Quercetin has also been reported to have its anti-tumor effects against a variety of tumors in vivo experiments. In rats, quercetin could reduce the growth of diethylnitrosamine-induced hepatocarcinoma when quercetin was introduced intravenously to rats (8.98 mM/kg) once a week for 16 weeks [35]. However, quercetin may exacerbate the development of estrogen-induced breast tumors. Breast tumors were developed in female August-Copenhagen Irish (ACI) rats by given quercetin (2.5 g/kg food) for 8 months in combination with treatment of estradiol, a powerful female hormone. Further experiments showed that this might be due to inhibiting the metabolism of estradiol by quercetin in rats [36]. In 1996, David et al. [37] have performed Phase I clinical trial with quercetin in humans. They found that quercetin with bolus injection could not only significantly decrease tumor cells in patient with refractory ovarian cancer, but also possibly caused nephrotoxicity at the high dose of quercetin. However, our study showed that only quercetin at a relatively high dose could inhibit the growth of leukemia cells, which might limit its clinical application. It is important to find some new strategies such as combination of other drugs and application of medicines in alternate ways in clinical trials.
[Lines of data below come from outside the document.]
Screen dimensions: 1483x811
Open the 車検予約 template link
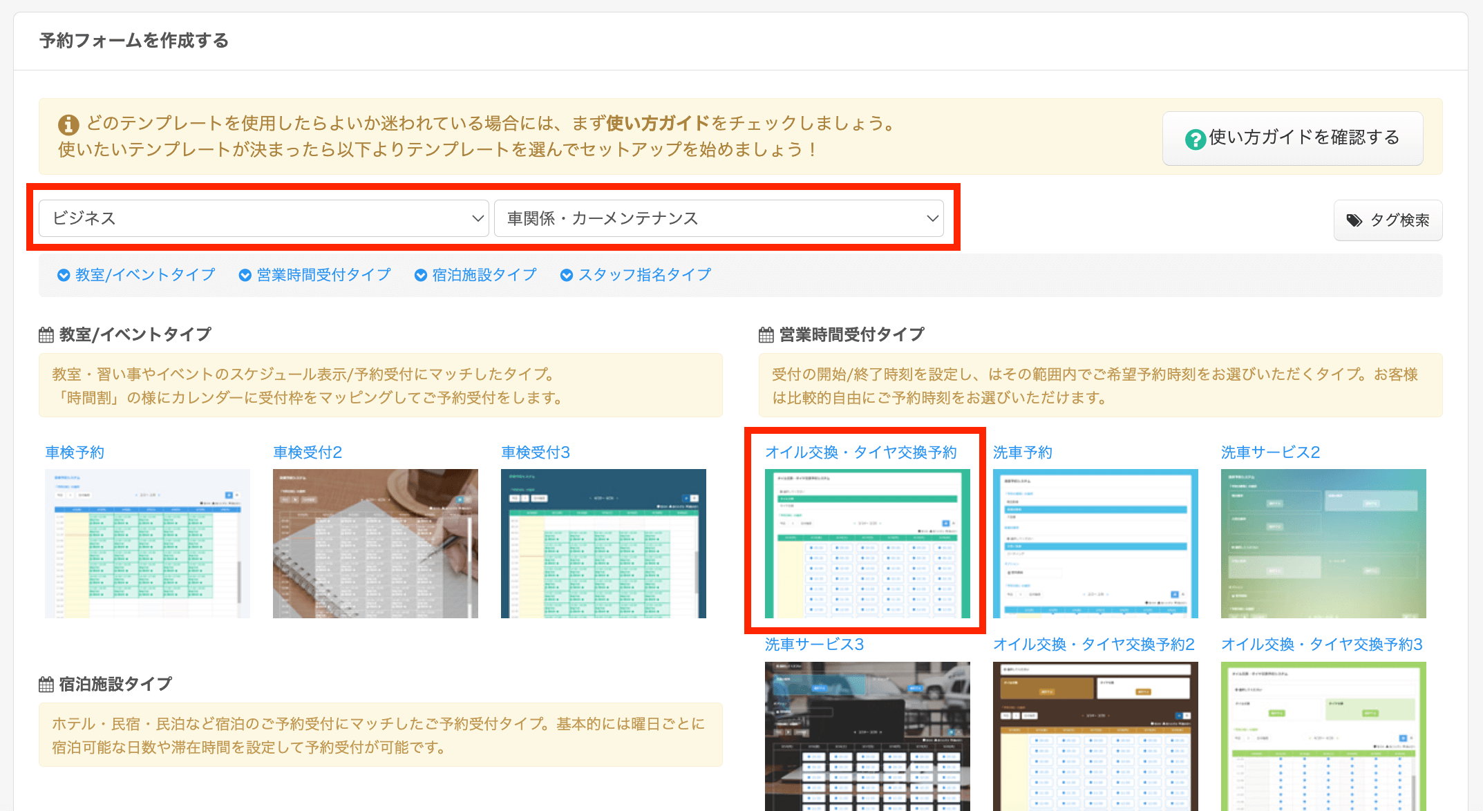coord(75,452)
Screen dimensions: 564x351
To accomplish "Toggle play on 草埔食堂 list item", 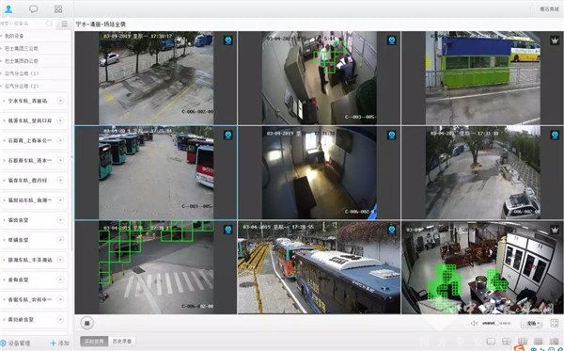I will click(x=60, y=240).
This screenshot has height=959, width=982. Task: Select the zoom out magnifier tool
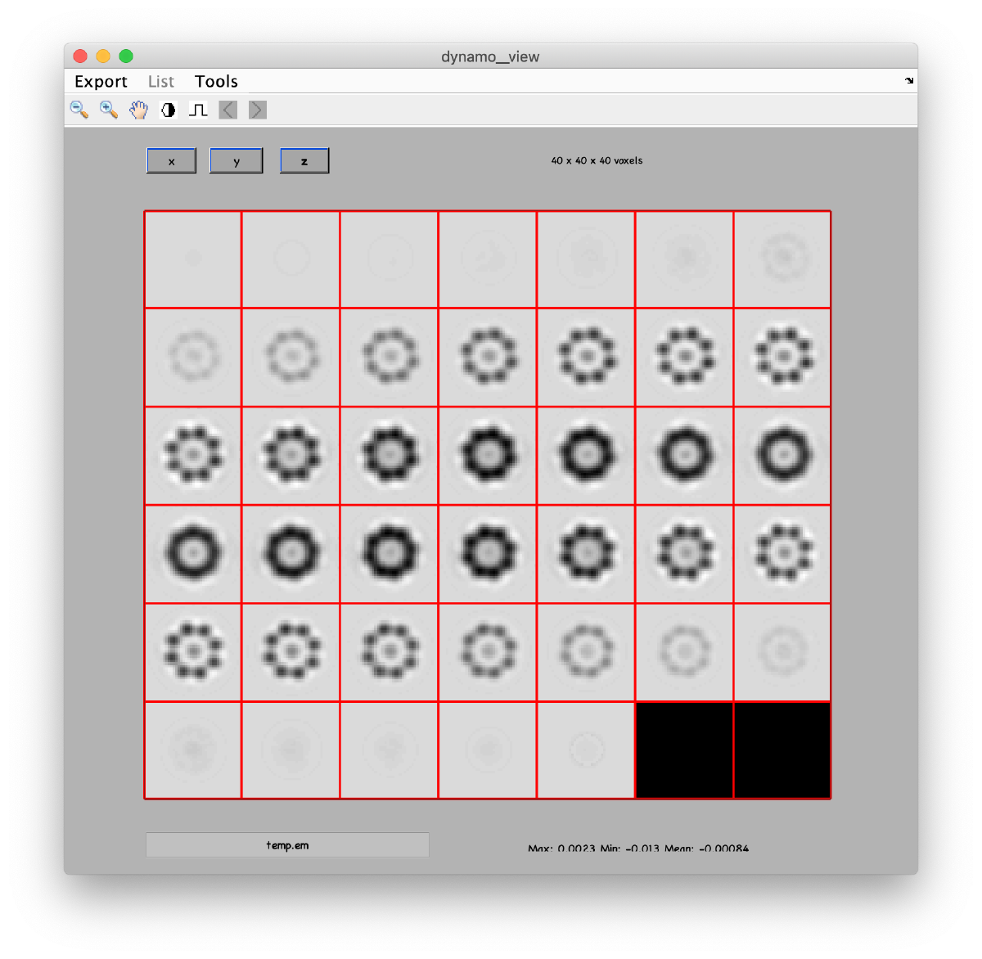(79, 110)
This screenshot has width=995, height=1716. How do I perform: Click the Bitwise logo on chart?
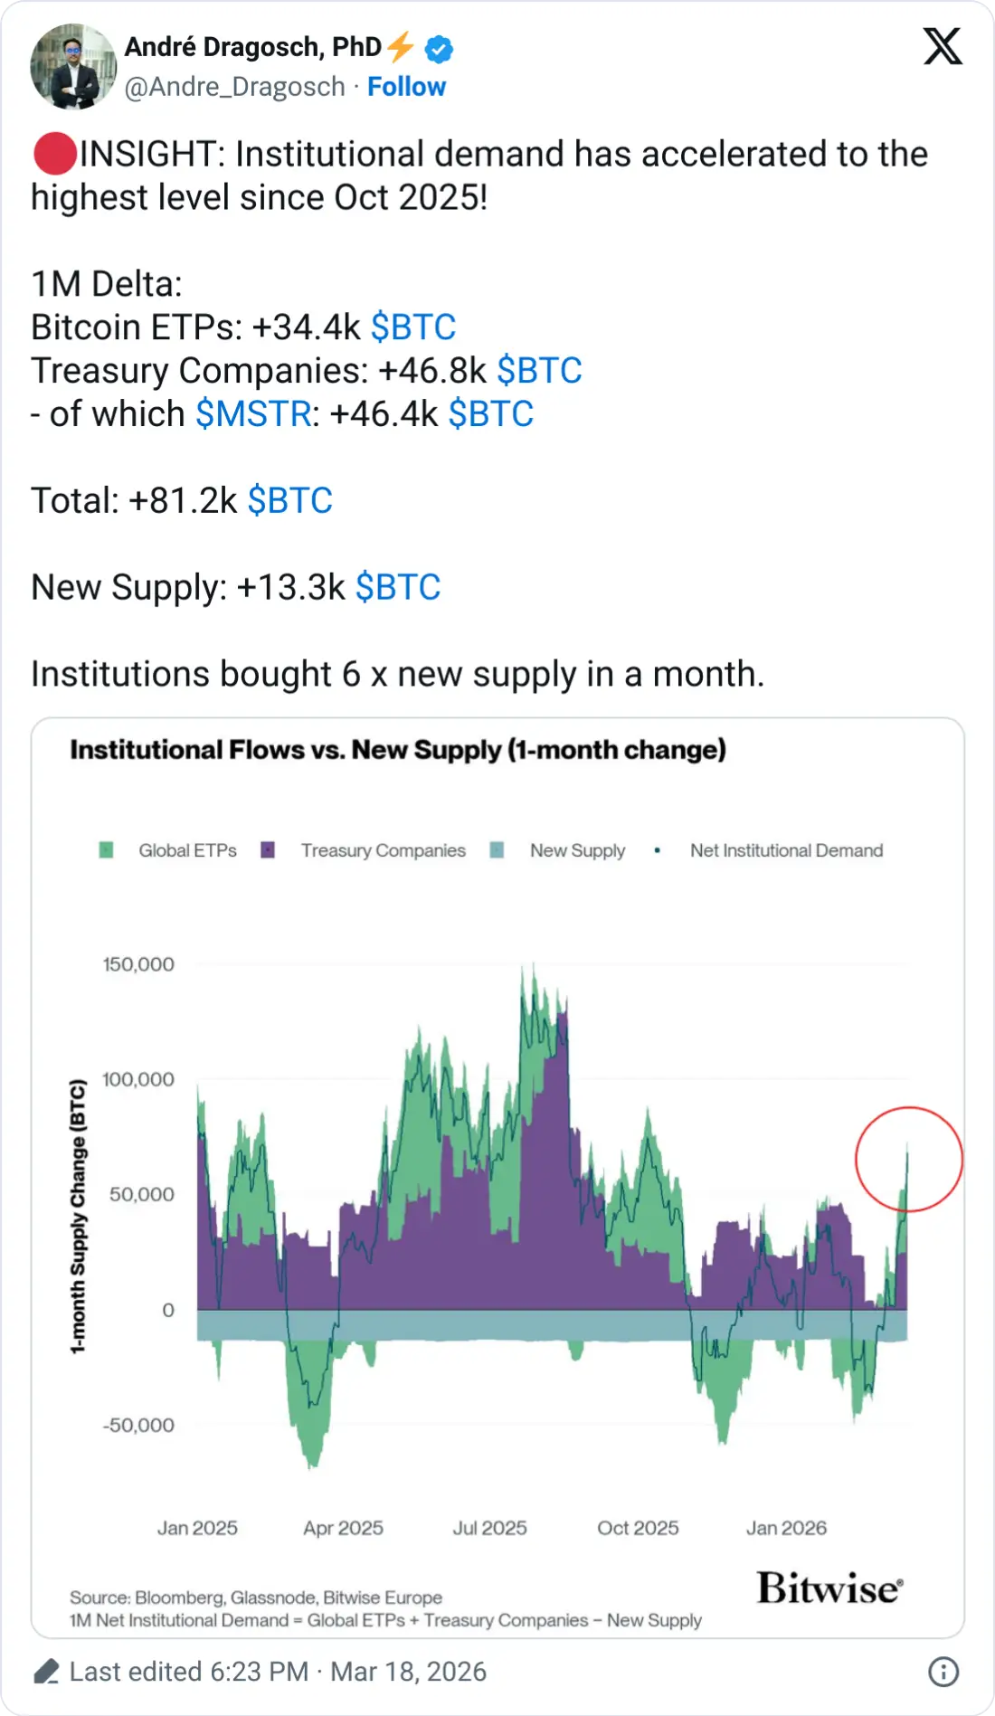(829, 1588)
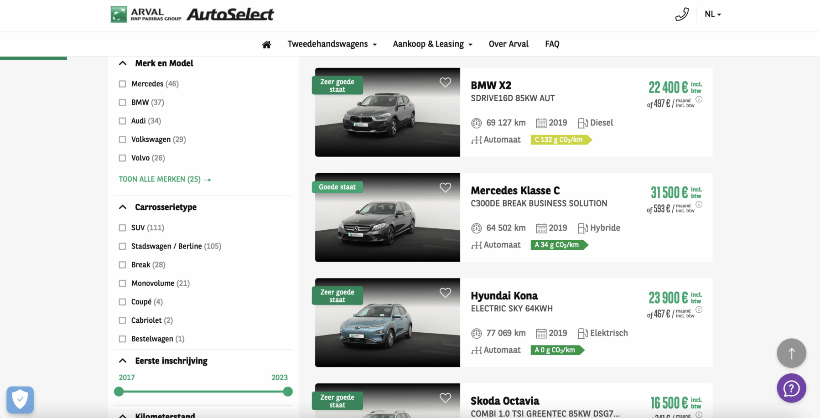Go to the FAQ page
The image size is (820, 418).
click(552, 44)
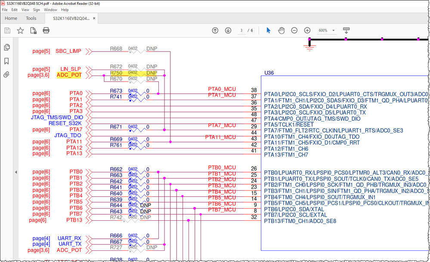The height and width of the screenshot is (262, 430).
Task: Open the File menu
Action: pos(4,9)
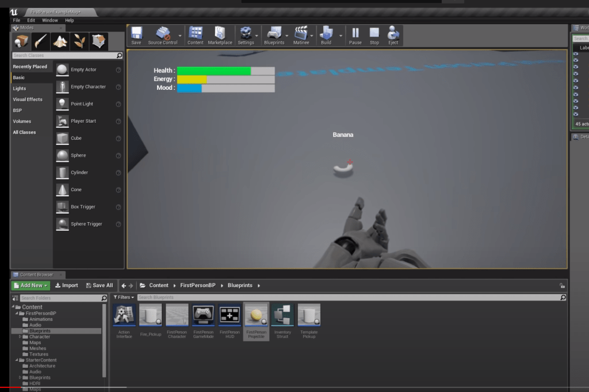Open the Window menu

pyautogui.click(x=49, y=20)
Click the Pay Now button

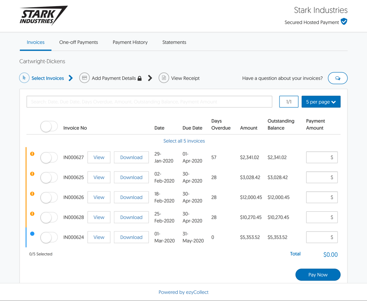tap(318, 275)
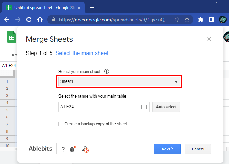Toggle the Chrome side panel icon
Screen dimensions: 229x164
click(x=212, y=20)
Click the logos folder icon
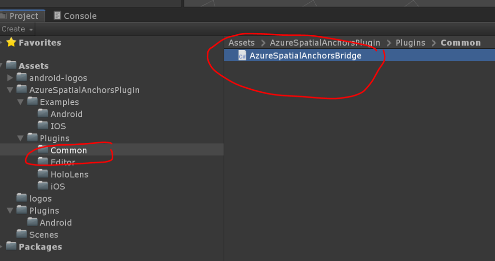 (22, 198)
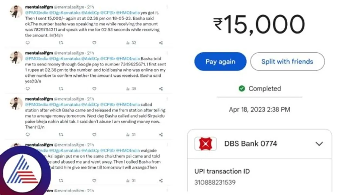Retweet the first tweet in thread
The height and width of the screenshot is (195, 347).
pyautogui.click(x=61, y=43)
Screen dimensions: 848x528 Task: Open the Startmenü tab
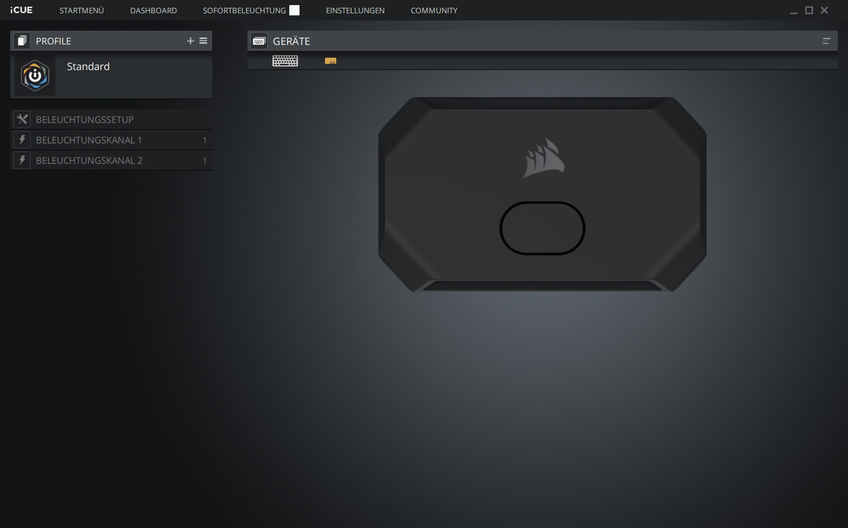[82, 10]
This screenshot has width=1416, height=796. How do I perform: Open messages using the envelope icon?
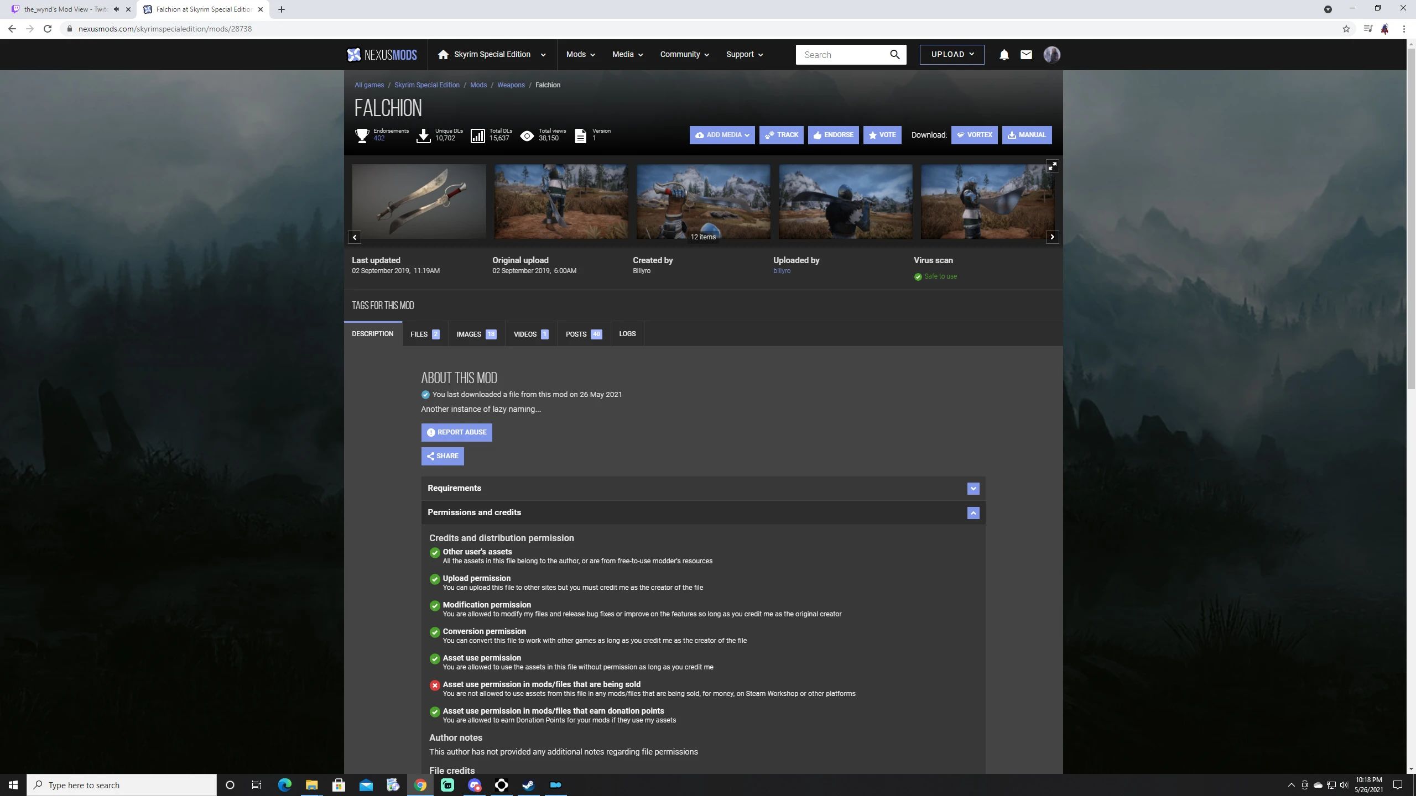pyautogui.click(x=1025, y=54)
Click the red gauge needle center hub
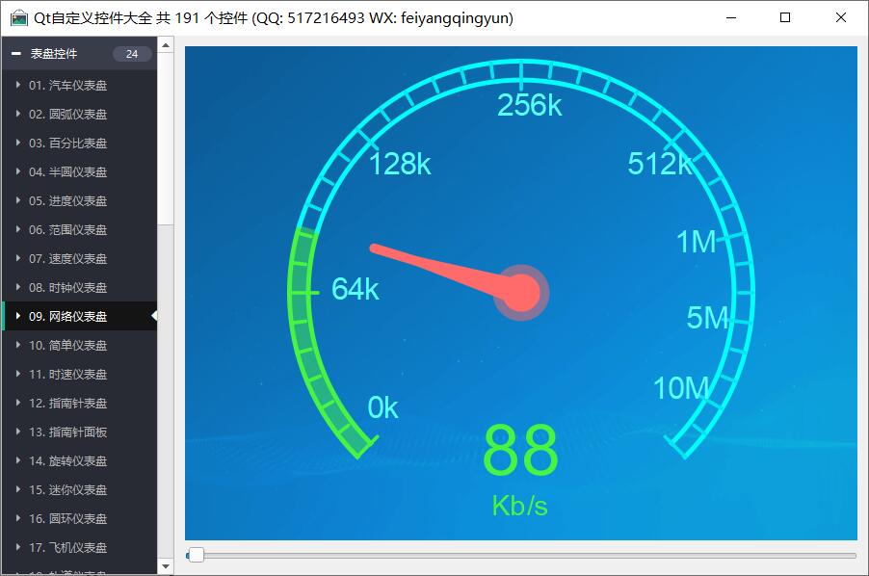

Quercetin, which can target multiple anti-tumor proteins, has been demonstrated in this study to have effects on Cox-2 expression in HL-60 cells at the first time. This result has greatly extended our knowledge about the underlying molecular mechanism. With more understanding of its mechanism, quercetin can be a potent and promising medicine which may be safely used in leukemia therapy.
Funding
This work was supported by grants from the Natural Science Foundation of Guangdong Province (No. 9151008901000105) and the Science and Technology Planning of Guangdong Province (No. 2008B060600032).